Context-free grammars have four basic components:

A set of terminal symbols that represent tokens.
A set of nonterminal symbols
A set of productions
A start symbol

Conventions for our context-free grammars:

Productions listed first will contain the start symbol.
Terminals are bold, symbols such as +, and digits.
Italicized names are nonterminals and nonitalicized names are tokens.

number -> int
int -> int digit | digit
digit -> 0 | 1 | 2 | 3 | 4 | 5 | 6 | 7 | 8 | 9

P#2: (a) What language does the above grammar represent? (b) Add the production for real (without scientific notation) to the above context-free grammar.

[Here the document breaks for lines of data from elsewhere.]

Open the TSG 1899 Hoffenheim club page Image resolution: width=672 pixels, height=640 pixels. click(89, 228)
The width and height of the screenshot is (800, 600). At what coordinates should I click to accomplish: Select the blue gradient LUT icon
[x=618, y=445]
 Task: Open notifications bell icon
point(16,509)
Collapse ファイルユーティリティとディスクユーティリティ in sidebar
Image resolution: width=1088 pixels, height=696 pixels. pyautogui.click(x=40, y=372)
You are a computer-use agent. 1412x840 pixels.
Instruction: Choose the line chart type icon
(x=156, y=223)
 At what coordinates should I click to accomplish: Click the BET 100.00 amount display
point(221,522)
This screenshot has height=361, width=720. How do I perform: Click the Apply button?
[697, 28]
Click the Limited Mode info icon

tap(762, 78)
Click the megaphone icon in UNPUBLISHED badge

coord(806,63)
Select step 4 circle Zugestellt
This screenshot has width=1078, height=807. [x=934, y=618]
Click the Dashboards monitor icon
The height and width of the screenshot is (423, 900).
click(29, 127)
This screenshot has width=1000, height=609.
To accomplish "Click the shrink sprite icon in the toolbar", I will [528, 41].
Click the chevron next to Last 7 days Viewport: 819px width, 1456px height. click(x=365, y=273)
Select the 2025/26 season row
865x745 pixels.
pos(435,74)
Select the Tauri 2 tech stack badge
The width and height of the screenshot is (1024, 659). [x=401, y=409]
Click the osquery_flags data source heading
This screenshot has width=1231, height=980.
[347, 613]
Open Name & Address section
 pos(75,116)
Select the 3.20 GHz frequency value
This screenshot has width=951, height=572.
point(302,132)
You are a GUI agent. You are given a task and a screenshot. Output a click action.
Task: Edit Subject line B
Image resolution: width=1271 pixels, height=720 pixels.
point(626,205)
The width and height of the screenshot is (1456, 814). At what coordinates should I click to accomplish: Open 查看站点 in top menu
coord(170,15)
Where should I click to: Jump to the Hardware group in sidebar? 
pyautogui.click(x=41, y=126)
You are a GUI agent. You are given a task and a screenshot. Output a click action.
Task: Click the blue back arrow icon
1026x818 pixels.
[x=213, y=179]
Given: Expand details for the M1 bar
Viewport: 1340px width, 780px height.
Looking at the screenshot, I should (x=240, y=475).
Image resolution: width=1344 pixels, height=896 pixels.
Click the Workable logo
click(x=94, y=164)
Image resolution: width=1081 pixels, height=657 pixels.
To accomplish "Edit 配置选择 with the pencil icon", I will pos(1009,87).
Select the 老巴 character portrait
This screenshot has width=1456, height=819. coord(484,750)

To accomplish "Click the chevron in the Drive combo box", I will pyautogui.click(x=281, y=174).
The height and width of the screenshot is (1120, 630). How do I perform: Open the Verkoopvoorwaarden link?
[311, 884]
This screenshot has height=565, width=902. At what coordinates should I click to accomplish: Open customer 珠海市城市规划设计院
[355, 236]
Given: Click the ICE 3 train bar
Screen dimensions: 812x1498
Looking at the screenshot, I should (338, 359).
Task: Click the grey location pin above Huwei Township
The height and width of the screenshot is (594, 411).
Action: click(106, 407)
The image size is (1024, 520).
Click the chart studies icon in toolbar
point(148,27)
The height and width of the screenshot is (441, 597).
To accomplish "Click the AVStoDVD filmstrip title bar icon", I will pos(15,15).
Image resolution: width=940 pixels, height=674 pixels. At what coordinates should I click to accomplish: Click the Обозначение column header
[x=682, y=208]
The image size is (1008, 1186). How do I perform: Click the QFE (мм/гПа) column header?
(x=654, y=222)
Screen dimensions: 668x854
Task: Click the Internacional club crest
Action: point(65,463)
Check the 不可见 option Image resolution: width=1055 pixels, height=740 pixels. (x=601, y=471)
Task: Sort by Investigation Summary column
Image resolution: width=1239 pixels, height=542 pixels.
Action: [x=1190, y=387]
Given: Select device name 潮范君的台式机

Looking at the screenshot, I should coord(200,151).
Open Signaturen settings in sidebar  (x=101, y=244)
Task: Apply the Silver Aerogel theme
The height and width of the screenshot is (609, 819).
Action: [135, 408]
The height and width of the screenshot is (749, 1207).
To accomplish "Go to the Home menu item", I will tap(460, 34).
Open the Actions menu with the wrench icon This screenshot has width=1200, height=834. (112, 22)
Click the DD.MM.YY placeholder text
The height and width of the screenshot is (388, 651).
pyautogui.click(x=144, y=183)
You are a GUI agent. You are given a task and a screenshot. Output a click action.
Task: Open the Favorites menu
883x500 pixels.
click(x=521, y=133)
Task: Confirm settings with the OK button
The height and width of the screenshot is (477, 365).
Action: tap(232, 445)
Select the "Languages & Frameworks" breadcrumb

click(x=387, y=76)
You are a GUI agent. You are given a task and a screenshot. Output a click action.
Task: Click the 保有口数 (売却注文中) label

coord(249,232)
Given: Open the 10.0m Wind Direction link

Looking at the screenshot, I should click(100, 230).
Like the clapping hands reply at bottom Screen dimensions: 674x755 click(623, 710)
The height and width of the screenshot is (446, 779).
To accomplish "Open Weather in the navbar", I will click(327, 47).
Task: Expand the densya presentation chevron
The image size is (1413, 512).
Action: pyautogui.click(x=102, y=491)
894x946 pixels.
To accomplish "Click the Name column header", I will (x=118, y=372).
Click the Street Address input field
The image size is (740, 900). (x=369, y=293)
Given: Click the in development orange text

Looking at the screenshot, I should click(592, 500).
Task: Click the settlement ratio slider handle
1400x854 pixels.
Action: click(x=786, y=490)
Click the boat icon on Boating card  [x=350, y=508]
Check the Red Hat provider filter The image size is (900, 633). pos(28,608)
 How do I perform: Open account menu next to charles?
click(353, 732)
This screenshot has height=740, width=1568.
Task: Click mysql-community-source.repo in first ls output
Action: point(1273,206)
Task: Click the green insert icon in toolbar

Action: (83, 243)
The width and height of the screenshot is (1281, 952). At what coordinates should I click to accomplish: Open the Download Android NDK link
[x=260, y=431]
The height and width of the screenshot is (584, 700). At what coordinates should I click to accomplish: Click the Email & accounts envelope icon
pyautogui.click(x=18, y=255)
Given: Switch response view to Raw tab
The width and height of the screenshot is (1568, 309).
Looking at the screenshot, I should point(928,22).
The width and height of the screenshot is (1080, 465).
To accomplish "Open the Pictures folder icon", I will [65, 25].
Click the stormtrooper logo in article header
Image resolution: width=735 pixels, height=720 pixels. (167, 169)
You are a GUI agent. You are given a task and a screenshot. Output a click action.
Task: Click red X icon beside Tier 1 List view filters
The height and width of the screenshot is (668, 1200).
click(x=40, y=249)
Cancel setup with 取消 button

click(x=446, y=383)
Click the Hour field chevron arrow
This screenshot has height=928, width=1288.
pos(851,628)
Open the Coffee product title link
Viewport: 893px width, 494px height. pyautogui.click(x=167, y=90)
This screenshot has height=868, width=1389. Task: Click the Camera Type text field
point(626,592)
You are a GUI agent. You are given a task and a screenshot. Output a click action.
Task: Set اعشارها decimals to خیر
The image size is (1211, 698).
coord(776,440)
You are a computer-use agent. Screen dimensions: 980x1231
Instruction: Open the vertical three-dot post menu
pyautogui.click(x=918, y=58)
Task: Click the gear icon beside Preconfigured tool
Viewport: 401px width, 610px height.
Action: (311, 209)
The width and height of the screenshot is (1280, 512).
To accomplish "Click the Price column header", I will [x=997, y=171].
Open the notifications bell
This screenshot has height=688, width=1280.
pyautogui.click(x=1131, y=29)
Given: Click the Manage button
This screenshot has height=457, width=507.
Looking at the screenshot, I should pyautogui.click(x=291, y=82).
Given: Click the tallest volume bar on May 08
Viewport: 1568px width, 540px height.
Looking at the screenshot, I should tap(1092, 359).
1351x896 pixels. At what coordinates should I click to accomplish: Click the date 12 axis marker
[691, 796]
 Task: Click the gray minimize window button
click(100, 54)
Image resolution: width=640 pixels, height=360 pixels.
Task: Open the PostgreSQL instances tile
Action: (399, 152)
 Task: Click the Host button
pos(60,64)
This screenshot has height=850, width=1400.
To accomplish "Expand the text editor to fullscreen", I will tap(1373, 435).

The set of tokens that can be derived from the grammar form the language described by the grammar. Further, we can show the parse tree that represents the derived string in the language.

Properties for our parse trees:

The root corresponds to the start symbol.
Each leaf is a token or epsilon.
Each interior node is a nonterminal symbol.
The children (from left to right) of a nonterminal form a production.

P#3: Given the above grammar for numbers, draw the parse tree for the number 123.

Q#1: Consider the following grammar:

bin -> bin + bin | bin - bin | 0 | 1

a) Is this grammar ambiguous or not? Why or why not?

b) When we talk about the associativity of operators, what are we referring to?

c) Is + in the above grammar left or right associative? Explain.

Q#2: Consider the following grammar:

 expr -> expr + term | expr - term | term   
 term -> term * factor | term / factor | factor   
 factor -> digit | ( expr )

a) Is this grammar ambiguous or not? Why or why not?

b) Identify each operator as left or right associative.

c) Can the above grammar generate the string 9 + 2 * 5? If so, what productions do so?

Syntax-directed Translation

Consider the problem of converting infix expressions to postfix expressions. Context-free grammars can be used to specify the syntax of the input and semantic rules can be used with each production to provide the meaning of the production.A syntax-directed definition thus consists of the grammar and the symantic rules.

So what is a syntax-directed translation? Answer: Using the syntax-directed definition, the translation maps an input to a specific output given the grammar and semantic rules.

Consider the following syntax-directed definition for translating infix expressions to postfix expressions as defined in Compilers Principles, Techniques, and Tools.

Production               Semantic Rule

expr -> expr1 + term     expr.t := expr1.t || term.t || '+'
expr -> expr1 - term     expr.t := expr1.t || term.t || '-'
expr -> term             expr.t := term.t
term -> 0                term.t := '0'
term -> 1                term.t := '1'
...
term -> 9                term.t := '9'

What do we mean by term.t? Essentially, the t is an attribute of term at a particular node. In the above syntax-directed definition, the t is a string and the || stands for concatenation of strings. For now, we are only going to look at synthesized attributes which means that the attribute of a particular node in a parse-tree is determined from the children's attribute values of the particular node.

P#4: Consider the expression 4 - 3 + 2 - 1. Show the annotated parse tree for this expression.